**O que fazer:** Formate todo o material abaixo como uma tabela Markdown com as colunas n, para o número de ordem, e Linha, para o texto correspondente. Omita as linhas em branco.

**Trechos de dados:**
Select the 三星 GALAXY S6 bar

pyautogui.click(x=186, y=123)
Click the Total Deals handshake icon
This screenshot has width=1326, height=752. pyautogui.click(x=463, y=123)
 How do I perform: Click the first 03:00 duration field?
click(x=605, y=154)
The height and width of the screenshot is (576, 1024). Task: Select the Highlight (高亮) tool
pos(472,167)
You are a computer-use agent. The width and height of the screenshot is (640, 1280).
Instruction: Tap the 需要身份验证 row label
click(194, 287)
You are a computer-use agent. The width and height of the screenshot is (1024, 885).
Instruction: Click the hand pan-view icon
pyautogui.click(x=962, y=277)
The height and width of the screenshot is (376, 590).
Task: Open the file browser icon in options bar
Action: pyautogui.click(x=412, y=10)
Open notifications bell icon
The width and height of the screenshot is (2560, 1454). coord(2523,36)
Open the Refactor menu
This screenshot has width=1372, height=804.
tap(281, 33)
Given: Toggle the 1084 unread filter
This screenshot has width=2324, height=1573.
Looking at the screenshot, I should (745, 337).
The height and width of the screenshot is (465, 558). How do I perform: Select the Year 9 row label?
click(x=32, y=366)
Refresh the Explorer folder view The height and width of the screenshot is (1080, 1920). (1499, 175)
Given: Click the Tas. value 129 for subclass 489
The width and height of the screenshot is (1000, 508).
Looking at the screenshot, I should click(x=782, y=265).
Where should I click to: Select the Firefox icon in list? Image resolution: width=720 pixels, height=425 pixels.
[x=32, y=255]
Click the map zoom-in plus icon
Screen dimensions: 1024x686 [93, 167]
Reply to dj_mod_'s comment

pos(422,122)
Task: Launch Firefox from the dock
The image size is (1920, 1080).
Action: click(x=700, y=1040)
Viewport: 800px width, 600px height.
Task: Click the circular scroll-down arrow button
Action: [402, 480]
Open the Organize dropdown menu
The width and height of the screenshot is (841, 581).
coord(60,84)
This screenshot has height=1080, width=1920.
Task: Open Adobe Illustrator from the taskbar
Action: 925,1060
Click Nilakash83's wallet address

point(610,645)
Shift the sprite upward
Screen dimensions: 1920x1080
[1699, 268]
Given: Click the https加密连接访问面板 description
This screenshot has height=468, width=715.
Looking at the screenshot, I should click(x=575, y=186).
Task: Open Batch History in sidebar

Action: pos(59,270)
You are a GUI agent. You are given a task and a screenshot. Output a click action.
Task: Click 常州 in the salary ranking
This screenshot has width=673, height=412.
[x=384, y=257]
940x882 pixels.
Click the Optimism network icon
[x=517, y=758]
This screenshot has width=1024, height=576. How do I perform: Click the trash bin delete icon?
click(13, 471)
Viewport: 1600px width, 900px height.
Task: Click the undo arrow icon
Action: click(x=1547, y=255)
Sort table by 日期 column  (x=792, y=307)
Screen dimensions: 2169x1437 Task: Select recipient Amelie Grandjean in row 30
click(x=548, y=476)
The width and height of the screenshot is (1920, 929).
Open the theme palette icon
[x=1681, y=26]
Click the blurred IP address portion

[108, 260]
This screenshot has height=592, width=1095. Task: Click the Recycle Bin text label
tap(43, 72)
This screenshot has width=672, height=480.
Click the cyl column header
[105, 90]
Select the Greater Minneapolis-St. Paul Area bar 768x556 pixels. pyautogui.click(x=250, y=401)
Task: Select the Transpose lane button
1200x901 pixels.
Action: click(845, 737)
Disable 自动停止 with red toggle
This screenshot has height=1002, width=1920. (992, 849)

**Resposta escrita:**
| n | Linha |
|---|---|
| 1 | Select the 三星 GALAXY S6 bar |
| 2 | pyautogui.click(x=186, y=123) |
| 3 | Click the Total Deals handshake icon |
| 4 | This screenshot has width=1326, height=752. pyautogui.click(x=463, y=123) |
| 5 |  How do I perform: Click the first 03:00 duration field? |
| 6 | click(x=605, y=154) |
| 7 | The height and width of the screenshot is (576, 1024). Task: Select the Highlight (高亮) tool |
| 8 | pos(472,167) |
| 9 | You are a computer-use agent. The width and height of the screenshot is (640, 1280). |
| 10 | Instruction: Tap the 需要身份验证 row label |
| 11 | click(194, 287) |
| 12 | You are a computer-use agent. The width and height of the screenshot is (1024, 885). |
| 13 | Instruction: Click the hand pan-view icon |
| 14 | pyautogui.click(x=962, y=277) |
| 15 | The height and width of the screenshot is (376, 590). |
| 16 | Task: Open the file browser icon in options bar |
| 17 | Action: pyautogui.click(x=412, y=10) |
| 18 | Open notifications bell icon |
| 19 | The width and height of the screenshot is (2560, 1454). coord(2523,36) |
| 20 | Open the Refactor menu |
| 21 | This screenshot has width=1372, height=804. |
| 22 | tap(281, 33) |
| 23 | Given: Toggle the 1084 unread filter |
| 24 | This screenshot has width=2324, height=1573. |
| 25 | Looking at the screenshot, I should (745, 337). |
| 26 | The height and width of the screenshot is (465, 558). How do I perform: Select the Year 9 row label? |
| 27 | click(x=32, y=366) |
| 28 | Refresh the Explorer folder view The height and width of the screenshot is (1080, 1920). (1499, 175) |
| 29 | Given: Click the Tas. value 129 for subclass 489 |
| 30 | The width and height of the screenshot is (1000, 508). |
| 31 | Looking at the screenshot, I should click(x=782, y=265). |
| 32 | Where should I click to: Select the Firefox icon in list? Image resolution: width=720 pixels, height=425 pixels. |
| 33 | [x=32, y=255] |
| 34 | Click the map zoom-in plus icon |
| 35 | Screen dimensions: 1024x686 [93, 167] |
| 36 | Reply to dj_mod_'s comment |
| 37 | pos(422,122) |
| 38 | Task: Launch Firefox from the dock |
| 39 | The image size is (1920, 1080). |
| 40 | Action: click(x=700, y=1040) |
| 41 | Viewport: 800px width, 600px height. |
| 42 | Task: Click the circular scroll-down arrow button |
| 43 | Action: [402, 480] |
| 44 | Open the Organize dropdown menu |
| 45 | The width and height of the screenshot is (841, 581). |
| 46 | coord(60,84) |
| 47 | This screenshot has height=1080, width=1920. |
| 48 | Task: Open Adobe Illustrator from the taskbar |
| 49 | Action: 925,1060 |
| 50 | Click Nilakash83's wallet address |
| 51 | point(610,645) |
| 52 | Shift the sprite upward |
| 53 | Screen dimensions: 1920x1080 |
| 54 | [1699, 268] |
| 55 | Given: Click the https加密连接访问面板 description |
| 56 | This screenshot has height=468, width=715. |
| 57 | Looking at the screenshot, I should click(x=575, y=186). |
| 58 | Task: Open Batch History in sidebar |
| 59 | Action: pos(59,270) |
| 60 | You are a GUI agent. You are given a task and a screenshot. Output a click action. |
| 61 | Task: Click 常州 in the salary ranking |
| 62 | This screenshot has width=673, height=412. |
| 63 | [x=384, y=257] |
| 64 | 940x882 pixels. |
| 65 | Click the Optimism network icon |
| 66 | [x=517, y=758] |
| 67 | This screenshot has width=1024, height=576. How do I perform: Click the trash bin delete icon? |
| 68 | click(13, 471) |
| 69 | Viewport: 1600px width, 900px height. |
| 70 | Task: Click the undo arrow icon |
| 71 | Action: click(x=1547, y=255) |
| 72 | Sort table by 日期 column  (x=792, y=307) |
| 73 | Screen dimensions: 2169x1437 Task: Select recipient Amelie Grandjean in row 30 |
| 74 | click(x=548, y=476) |
| 75 | The width and height of the screenshot is (1920, 929). |
| 76 | Open the theme palette icon |
| 77 | [x=1681, y=26] |
| 78 | Click the blurred IP address portion |
| 79 | [108, 260] |
| 80 | This screenshot has height=592, width=1095. Task: Click the Recycle Bin text label |
| 81 | tap(43, 72) |
| 82 | This screenshot has width=672, height=480. |
| 83 | Click the cyl column header |
| 84 | [105, 90] |
| 85 | Select the Greater Minneapolis-St. Paul Area bar 768x556 pixels. pyautogui.click(x=250, y=401) |
| 86 | Task: Select the Transpose lane button |
| 87 | 1200x901 pixels. |
| 88 | Action: click(845, 737) |
| 89 | Disable 自动停止 with red toggle |
| 90 | This screenshot has height=1002, width=1920. (992, 849) |